Can you repeat the lines below word for word, beginning at the line that has "Open more apps ellipsis in sidebar" and continuing through the end of the records? Leave the pictures out of your answer.

Dataset excerpt:
########

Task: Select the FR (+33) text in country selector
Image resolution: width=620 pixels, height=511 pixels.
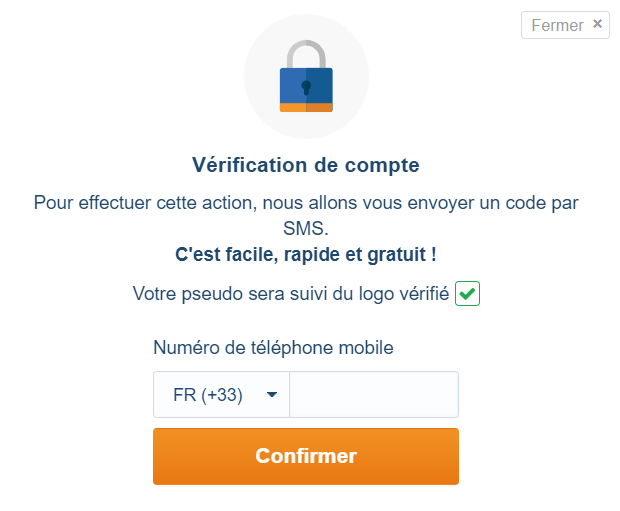Action: 208,395
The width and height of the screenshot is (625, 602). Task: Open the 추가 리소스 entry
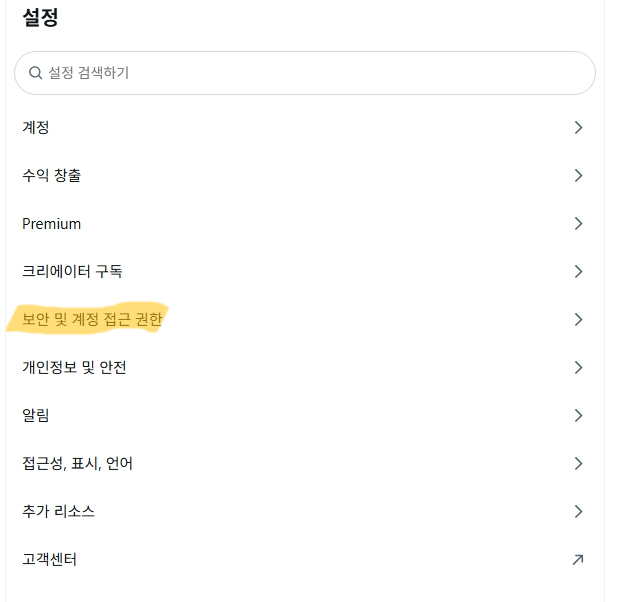(x=58, y=512)
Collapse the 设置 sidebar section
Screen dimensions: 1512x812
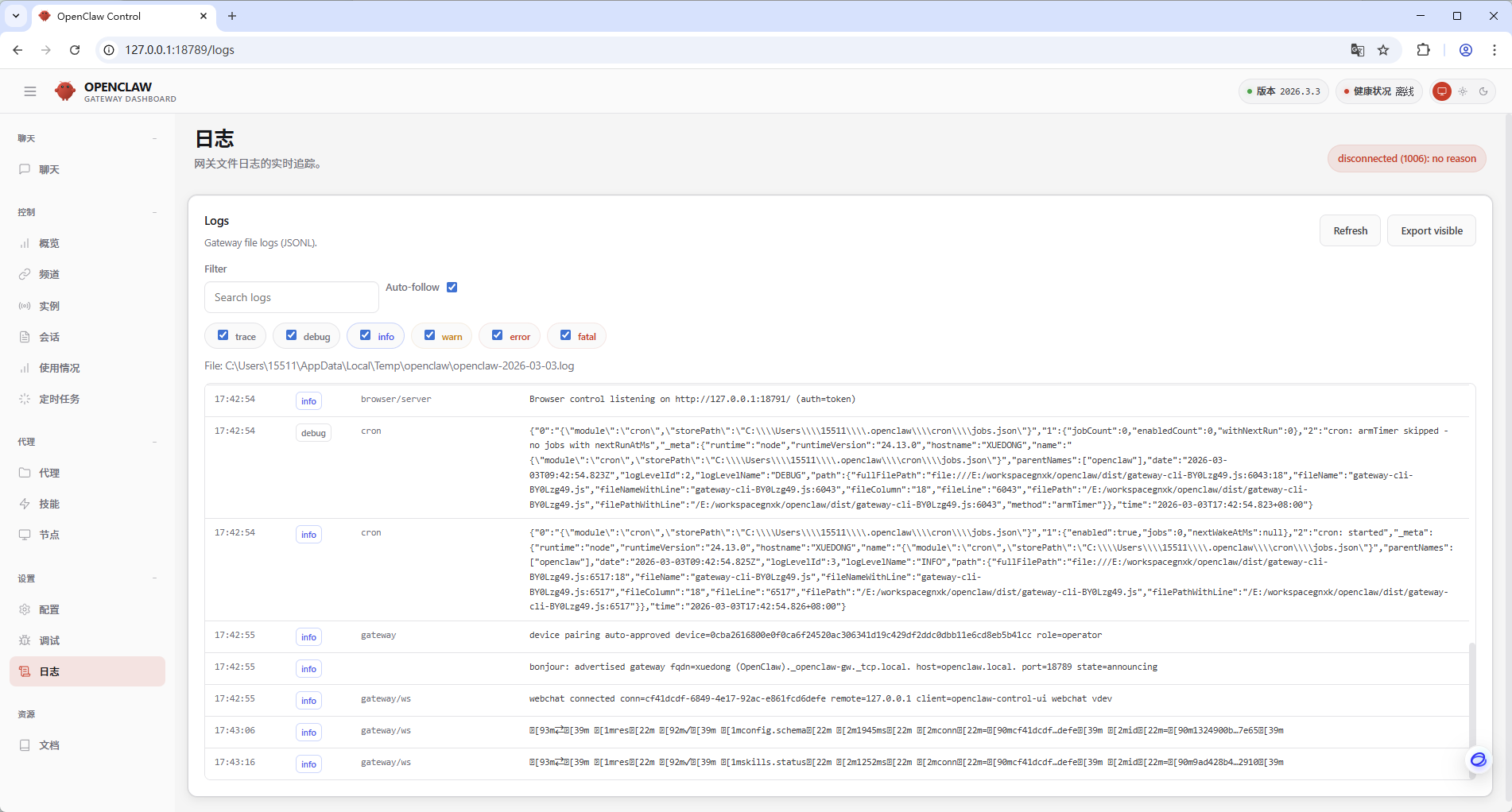154,578
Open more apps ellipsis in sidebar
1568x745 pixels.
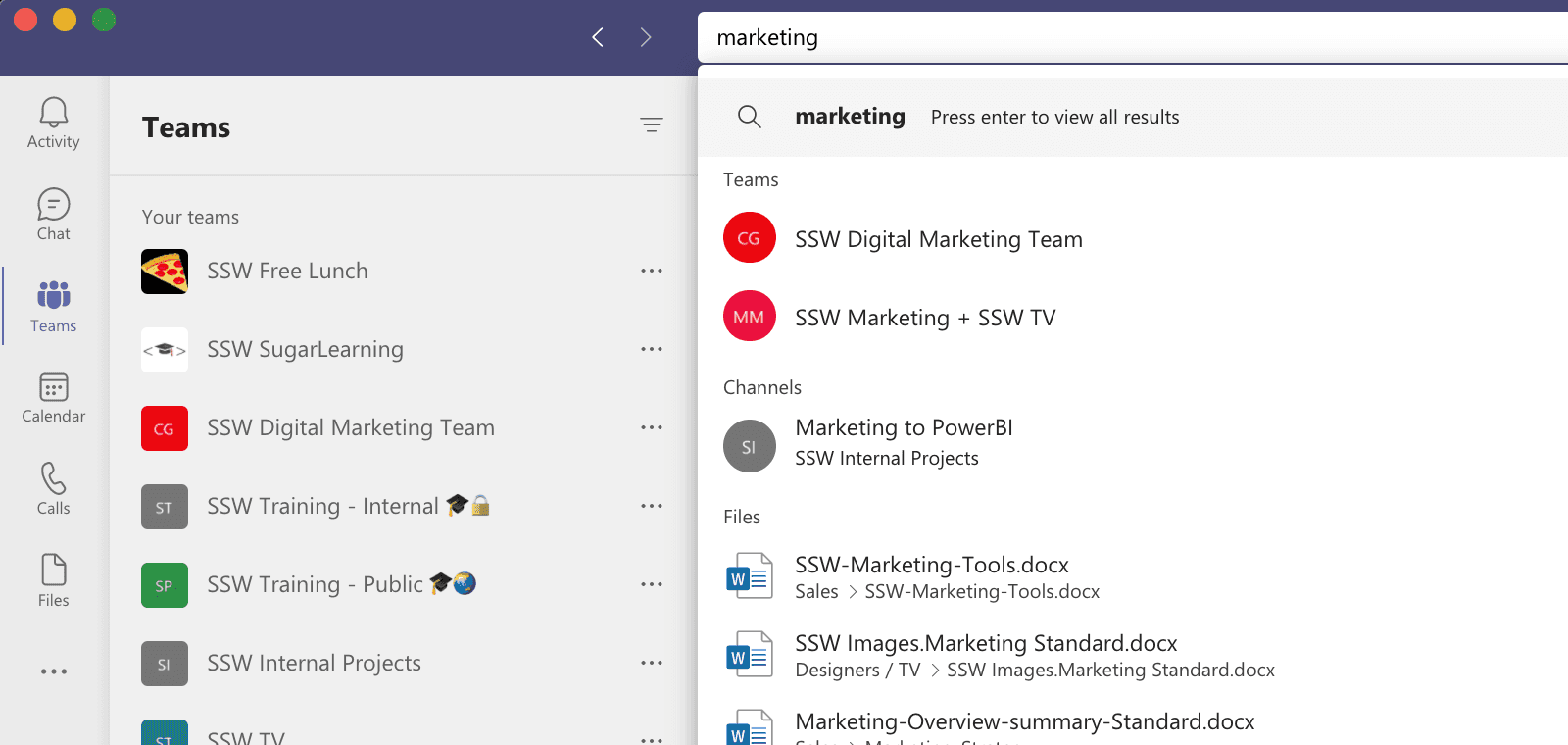(x=53, y=671)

########

• [ANSWER TO THIS TASK]
Open more apps ellipsis in sidebar
1568x745 pixels.
(x=53, y=671)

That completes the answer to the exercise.